Exercise details: In the records below, find the line with "Open the drop-off" and the line with "Task: Click the tweet". Print both exactly, along with every line between them, and no other line.

Extracted records:

__________

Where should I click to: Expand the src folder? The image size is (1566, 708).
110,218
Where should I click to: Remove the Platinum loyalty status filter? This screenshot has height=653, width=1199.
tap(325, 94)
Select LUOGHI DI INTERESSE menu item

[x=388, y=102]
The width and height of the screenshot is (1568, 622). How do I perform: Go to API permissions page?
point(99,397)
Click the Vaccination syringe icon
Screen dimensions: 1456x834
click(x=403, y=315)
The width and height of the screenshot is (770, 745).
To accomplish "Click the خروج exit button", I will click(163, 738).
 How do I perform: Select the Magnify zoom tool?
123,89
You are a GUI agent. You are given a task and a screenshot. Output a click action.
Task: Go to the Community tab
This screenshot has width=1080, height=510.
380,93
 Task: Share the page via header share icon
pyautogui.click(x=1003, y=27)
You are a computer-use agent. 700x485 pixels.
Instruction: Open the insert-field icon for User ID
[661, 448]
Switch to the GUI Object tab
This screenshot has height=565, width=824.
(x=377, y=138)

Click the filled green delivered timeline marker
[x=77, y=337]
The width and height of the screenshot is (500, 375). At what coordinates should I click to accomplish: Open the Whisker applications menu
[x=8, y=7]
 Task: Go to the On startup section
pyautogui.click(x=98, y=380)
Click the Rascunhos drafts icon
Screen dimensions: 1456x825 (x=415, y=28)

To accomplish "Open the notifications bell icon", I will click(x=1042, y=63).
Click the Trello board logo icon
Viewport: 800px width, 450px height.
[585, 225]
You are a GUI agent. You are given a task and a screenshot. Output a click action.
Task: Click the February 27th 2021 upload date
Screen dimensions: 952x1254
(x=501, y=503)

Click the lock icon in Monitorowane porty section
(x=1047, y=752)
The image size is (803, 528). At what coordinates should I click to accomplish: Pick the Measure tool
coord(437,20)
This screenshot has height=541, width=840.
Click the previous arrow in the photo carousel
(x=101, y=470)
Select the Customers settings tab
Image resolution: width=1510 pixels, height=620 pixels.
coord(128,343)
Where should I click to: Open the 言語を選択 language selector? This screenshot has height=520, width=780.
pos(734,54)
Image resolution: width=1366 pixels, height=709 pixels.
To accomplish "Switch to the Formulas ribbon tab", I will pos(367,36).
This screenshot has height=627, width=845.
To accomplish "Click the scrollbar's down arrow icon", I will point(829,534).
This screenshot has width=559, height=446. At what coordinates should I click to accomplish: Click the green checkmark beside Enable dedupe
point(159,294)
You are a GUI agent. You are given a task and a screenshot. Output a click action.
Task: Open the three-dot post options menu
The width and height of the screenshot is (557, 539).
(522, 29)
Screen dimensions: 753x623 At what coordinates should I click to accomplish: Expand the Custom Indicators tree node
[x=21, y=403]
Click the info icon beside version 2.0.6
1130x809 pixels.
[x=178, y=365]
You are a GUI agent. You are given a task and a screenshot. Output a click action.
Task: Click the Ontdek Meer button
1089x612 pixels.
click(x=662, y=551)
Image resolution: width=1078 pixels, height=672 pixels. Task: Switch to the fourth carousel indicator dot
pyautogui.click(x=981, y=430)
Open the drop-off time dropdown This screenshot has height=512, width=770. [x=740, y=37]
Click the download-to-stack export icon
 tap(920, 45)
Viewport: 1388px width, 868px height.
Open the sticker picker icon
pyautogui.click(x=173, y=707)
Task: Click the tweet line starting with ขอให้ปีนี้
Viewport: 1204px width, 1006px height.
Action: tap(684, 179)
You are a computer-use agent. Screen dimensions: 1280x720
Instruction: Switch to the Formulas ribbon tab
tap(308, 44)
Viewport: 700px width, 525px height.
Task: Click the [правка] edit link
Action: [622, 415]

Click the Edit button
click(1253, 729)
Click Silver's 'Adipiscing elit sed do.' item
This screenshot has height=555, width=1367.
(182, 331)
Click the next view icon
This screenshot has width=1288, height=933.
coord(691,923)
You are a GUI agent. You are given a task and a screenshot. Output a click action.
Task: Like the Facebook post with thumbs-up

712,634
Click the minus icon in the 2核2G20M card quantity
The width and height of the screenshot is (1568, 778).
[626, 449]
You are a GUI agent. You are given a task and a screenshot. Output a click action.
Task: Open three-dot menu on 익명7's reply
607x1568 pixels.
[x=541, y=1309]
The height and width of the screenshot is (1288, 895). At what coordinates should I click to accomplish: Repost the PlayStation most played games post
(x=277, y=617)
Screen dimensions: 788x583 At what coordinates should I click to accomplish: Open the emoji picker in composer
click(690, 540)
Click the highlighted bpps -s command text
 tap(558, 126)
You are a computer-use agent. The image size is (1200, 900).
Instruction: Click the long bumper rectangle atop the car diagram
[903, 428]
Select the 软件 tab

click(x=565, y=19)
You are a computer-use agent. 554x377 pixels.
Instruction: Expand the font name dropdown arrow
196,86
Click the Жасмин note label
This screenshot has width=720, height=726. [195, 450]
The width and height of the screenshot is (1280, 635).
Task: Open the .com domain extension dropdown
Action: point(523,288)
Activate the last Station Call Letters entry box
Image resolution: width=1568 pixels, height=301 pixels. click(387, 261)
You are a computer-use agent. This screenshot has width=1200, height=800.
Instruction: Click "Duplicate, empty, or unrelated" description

__________

Solution to the exercise:
Open the drop-off time dropdown This screenshot has height=512, width=770. [x=740, y=37]
Click the download-to-stack export icon
 tap(920, 45)
Viewport: 1388px width, 868px height.
Open the sticker picker icon
pyautogui.click(x=173, y=707)
Task: Click the tweet line starting with ขอให้ปีนี้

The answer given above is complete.